Upholding a 1st District Court of Appeal ruling, the state’s high court said the law as written barred commercial speech in violation of the First Amendment of the U.S. Constitution. The court rejected arguments put forth by the Department of Financial Services, which contended that adjustors’ activities were outside the scope of freedom of speech protections.
“The Department‘s claim that the public adjuster initiated contact and solicitation… are conduct – not protected free speech – is unpersuasive,” Chief Justice Charles Canady wrote for the court. “This argument is predicated on the strained reading of the statute advanced by the Department.
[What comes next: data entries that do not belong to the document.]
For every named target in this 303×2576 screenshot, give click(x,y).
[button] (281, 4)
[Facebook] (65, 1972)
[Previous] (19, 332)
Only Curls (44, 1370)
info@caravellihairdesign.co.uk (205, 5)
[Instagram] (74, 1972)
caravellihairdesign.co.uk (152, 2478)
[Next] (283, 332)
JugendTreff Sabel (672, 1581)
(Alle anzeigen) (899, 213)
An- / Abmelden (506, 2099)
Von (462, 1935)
With the rejection of that strained statutory reading, the argument collapses.”
DFS spokeswoman Alexis Lambert said Chief Financial Officer Jeff Atwater’s office would have no statement on the ruling other than that At-water respects the court and accepts the decision.
Following the 2004 and 2005 hurricane seasons lawmakers looked at ways to reduce the cost drivers that insurance companies said were leading to skyrocketing premiums. Insurers have cited cases where they’ve had to pay out on some dubious claims – and blamed public adjusters for persuading homeowners to pursue them.
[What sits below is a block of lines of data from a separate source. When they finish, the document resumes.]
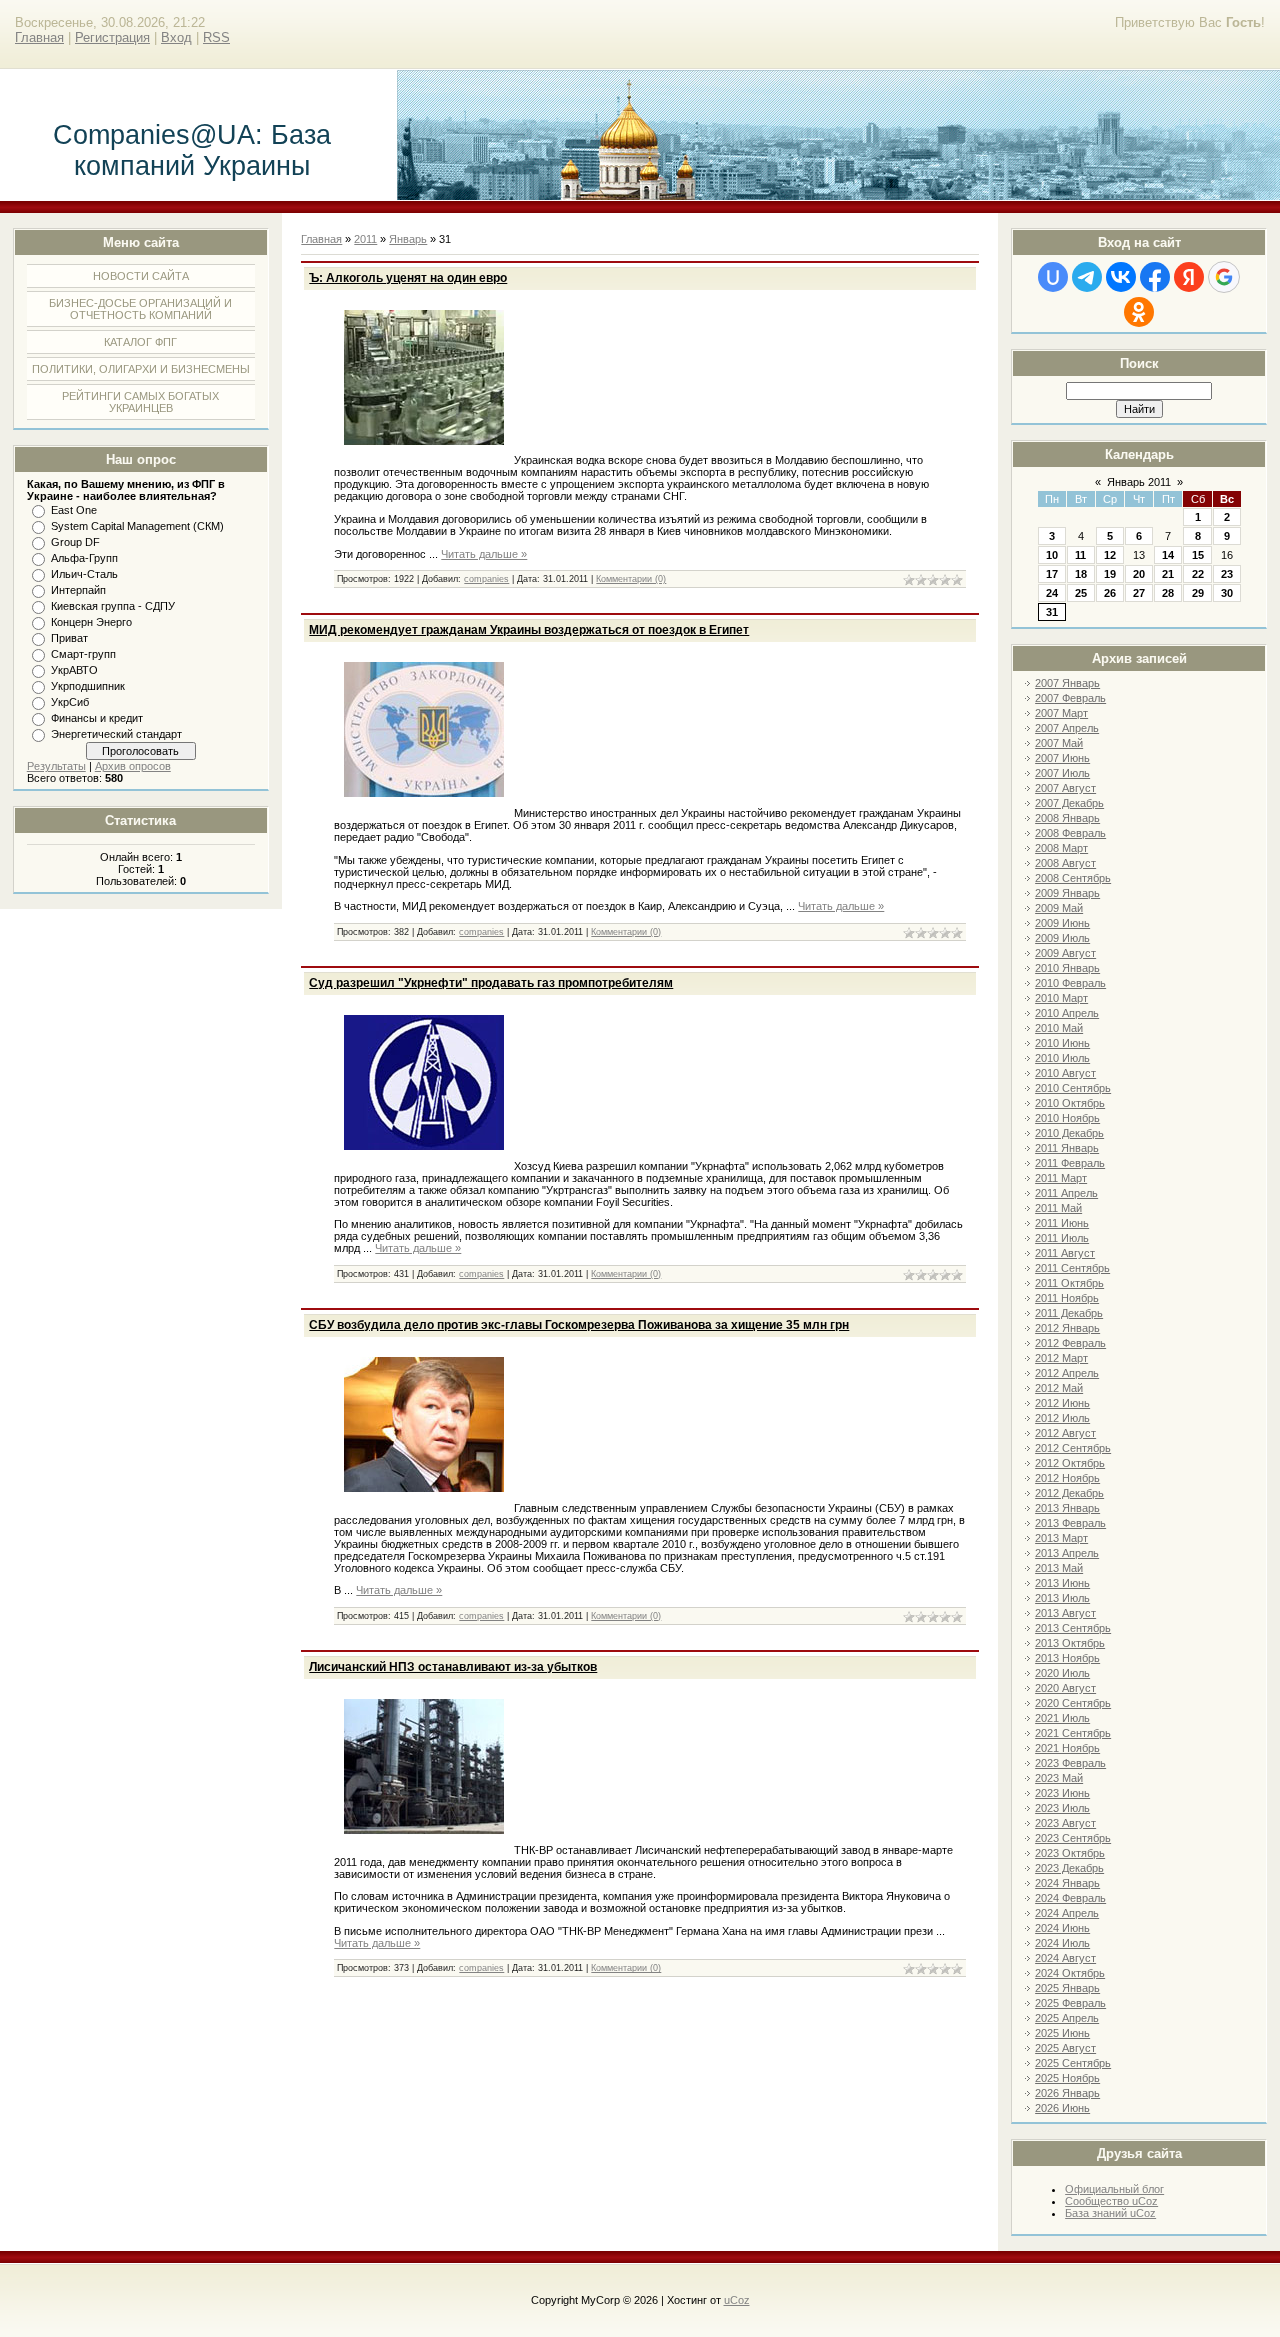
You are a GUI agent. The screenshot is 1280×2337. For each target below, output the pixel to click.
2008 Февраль (1070, 833)
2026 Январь (1067, 2093)
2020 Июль (1062, 1673)
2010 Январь (1067, 968)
So lawmakers decided to limit contact between customers and public adjusters, who critics argue have a financial incentive to raise claim amounts.
Lawmakers wrote a statute saying: “A public adjuster may not directly or indirectly through any other person or entity initiate contact or engage in face-to-face or telephonic solicitation or enter into a contract with any insured or claimant under an insurance policy until at least 48 hours after the occurrence of an event.”
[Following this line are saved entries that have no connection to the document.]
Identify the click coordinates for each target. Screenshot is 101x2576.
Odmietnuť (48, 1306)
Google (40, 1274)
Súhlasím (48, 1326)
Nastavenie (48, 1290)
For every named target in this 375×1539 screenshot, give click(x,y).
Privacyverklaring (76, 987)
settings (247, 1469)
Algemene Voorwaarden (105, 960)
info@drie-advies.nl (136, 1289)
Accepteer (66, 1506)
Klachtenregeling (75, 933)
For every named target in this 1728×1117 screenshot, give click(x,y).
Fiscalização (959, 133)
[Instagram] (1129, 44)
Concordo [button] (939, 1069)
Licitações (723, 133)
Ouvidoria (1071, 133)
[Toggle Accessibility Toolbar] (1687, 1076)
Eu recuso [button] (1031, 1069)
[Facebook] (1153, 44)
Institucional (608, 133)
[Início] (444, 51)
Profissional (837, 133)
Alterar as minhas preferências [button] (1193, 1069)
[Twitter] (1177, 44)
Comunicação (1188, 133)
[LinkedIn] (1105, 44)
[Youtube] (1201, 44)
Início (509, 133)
An insurance industry representative on Thursday said the high court’s ruling was ”unfortunate” and may end up costing consumers money as public adjuster fees are taken from the insurance settlement itself.
”CFO Atwater and the Office of Insurance Regulation provide safeguards for hurricane victims that they will be treated fairly by the adjuster dispatched by their insurance company,” said Sam Miller of the Florida Insurance Council. ”There is no need for a public adjuster who must be paid by the policyholder.”
Public Attorneys for public adjuster Frederick Kortum, who challenged the law, said the law bans all types of communication during that time period. Regardless of whether lawmakers intended an all-out ban or not, the result doesn’t fall under the circumstances under which the government can limit speech, the plaintiffs argued.
”As long as the message is not misleading and is concerning a lawful transaction, you’re protected,” said Wilbur Brewton, a Tallahassee attorney who argued Kortum’s case before the high court. ”It’s kind of like free speech anywhere, you may not like some of it but we have free speech in the United States.”
Other provisions of the 2008 law, including ethical standards and other regulatory powers granted to the department, remain in place. The Florida Association of Public Insurance Adjusters said there is adequate regulation to ensure consumers are protected.
”FAPIA and its nearly 400 member public adjusters are committed to helping policyholders receive full and fair compensation following damage to their property,” said FAPIA President Harvey Wolfman. ”Thanks to this ruling, we can help more policyholders in those critical first hours when they need it most.”